**Explore the material:**
1: In the forum post about primate tails, which animals are the only ones with prehensile tails?
2: Continue the forum post about primate tails from where it stops.

**Passage:**
= = = = =

Message 35 of 79 (519799)
08-17-2009 11:28 AM
Reply to: Message 31 by slevesque
08-17-2009 5:28 AM


But if this medical anomaly is indeed a vestigial organ of a tail, than it means our ancestors had a tail. Which means the ancestors of Old world monkeys (the ones we have in common, of course) should also have had a tail.
Technically also, old world monkeys should also have some rare individuals with such vestigial organs.
I think there's a bit of confusion here. Old World monkeys do have tails, and our common ancestor with them did have a tail. What they don't have is prehensile tails.
If you look at the phylogeny of primates here, the only animals in it that have prehensile tails are the New World monkeys at the top. As far as I know, all New World monkeys have this prehensile tail, while no other primate we know of, living or extinct, does. The simplest explanation would be that prehensile tails arose just once in the line leading to the New World monkeys. This means that when we're trying to explain the loss of the tail in apes, the tail we're talking about wasn't one that could grip anything.
So does the advantaged of having a tail outweigh the disadvantages of having a tail ?
We know that for our ancestors who did have a tail, it was advantageous to have a tail, or else they would not have developped one in the first place. Since we also know it was not prehensile (because of 'Ida', more info on this would be nice), the advantage was not to help them hang in trees. If this advantage was for balance (which is the only alternative I see), they would still not have lost it when becoming ground-dwelling since the tails of other ground-dwelling mammals are advantageous.

= = = = =

**Dataset entries:**

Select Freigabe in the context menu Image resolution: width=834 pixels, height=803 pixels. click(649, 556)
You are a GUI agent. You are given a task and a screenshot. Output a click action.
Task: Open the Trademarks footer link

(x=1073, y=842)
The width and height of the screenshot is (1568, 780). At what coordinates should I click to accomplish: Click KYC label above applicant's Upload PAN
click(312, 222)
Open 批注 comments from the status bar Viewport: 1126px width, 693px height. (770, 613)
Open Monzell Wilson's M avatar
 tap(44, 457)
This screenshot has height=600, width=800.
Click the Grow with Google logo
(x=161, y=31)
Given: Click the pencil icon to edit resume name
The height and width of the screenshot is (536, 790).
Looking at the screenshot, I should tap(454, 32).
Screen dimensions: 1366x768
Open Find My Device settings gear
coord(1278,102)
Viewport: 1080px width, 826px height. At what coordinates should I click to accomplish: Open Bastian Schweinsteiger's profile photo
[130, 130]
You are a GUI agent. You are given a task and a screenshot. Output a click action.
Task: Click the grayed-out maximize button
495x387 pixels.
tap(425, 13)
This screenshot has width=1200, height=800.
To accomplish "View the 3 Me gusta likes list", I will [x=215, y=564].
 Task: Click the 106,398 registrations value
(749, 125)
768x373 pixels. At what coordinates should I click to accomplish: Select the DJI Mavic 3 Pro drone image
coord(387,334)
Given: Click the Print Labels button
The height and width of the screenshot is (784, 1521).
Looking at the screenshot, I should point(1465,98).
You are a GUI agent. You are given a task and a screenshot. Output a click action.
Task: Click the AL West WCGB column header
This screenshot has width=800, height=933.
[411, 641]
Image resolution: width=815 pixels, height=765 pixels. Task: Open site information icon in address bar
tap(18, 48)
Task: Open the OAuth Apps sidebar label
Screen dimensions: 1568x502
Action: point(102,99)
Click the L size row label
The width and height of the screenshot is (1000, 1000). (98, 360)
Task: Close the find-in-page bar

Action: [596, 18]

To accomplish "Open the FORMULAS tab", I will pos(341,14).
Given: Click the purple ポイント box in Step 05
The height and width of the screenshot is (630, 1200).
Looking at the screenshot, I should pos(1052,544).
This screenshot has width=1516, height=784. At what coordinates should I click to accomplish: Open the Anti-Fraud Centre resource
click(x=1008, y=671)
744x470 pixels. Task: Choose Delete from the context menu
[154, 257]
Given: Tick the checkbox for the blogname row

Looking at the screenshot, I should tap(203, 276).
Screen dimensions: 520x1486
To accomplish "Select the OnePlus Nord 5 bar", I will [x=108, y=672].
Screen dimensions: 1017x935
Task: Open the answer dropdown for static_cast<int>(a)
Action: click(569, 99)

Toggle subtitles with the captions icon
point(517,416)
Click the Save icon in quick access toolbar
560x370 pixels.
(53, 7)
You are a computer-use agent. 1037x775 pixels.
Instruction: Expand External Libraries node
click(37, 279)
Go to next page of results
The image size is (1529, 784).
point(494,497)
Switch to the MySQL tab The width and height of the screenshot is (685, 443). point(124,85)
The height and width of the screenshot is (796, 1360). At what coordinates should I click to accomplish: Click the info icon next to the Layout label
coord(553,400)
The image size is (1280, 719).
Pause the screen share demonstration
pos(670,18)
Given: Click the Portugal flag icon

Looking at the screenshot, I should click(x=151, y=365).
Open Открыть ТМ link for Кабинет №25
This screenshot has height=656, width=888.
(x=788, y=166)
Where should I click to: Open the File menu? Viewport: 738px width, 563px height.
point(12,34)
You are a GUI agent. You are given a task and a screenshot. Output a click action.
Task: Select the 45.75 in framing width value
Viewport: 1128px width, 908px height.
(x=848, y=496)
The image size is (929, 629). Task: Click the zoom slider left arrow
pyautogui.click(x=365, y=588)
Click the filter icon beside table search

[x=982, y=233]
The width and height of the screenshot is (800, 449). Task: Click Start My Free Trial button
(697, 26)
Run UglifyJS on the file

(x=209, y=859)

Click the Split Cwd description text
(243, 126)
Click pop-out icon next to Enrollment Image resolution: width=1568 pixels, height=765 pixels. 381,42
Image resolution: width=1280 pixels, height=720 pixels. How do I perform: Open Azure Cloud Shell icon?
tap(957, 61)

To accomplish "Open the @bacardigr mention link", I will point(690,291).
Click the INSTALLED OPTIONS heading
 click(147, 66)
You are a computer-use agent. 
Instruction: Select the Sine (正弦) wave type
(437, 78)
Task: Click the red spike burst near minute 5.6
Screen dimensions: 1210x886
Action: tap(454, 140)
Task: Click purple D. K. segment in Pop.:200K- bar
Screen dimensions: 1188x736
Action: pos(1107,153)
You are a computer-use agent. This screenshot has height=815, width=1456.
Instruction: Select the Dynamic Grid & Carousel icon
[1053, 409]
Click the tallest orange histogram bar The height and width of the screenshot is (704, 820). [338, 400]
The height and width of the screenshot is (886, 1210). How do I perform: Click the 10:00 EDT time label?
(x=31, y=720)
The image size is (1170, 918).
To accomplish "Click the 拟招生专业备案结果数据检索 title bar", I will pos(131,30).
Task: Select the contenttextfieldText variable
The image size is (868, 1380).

= = = = =

**Answers provided:**
1: New World monkeys.

2:
We don't know that our ancestors' tails weren't prehensile just because of Ida - she's just one more primate. As I wrote above, it's because all the known prehensile tails are next to each other on the primate family tree, so it's just the simplest explanation that the trait only arose once.
Bipedalism can't be the explanation behind tail loss. Humans are the only fully bipedal ape, but no apes have tails - including gibbons who spend the majority of their time up in the trees (as do orangutans, I think).
What's more, apes aren't the only mammals to have lost their tails. There are rodents, sloths, hedgehogs, bears and a variety of other ground-dwelling animals without tails - clearly they aren't vital.
I don't really have any idea why apes don't have tails, so sorry if you were expecting a more definite conclusion to this post. It's just a couple of things to think about.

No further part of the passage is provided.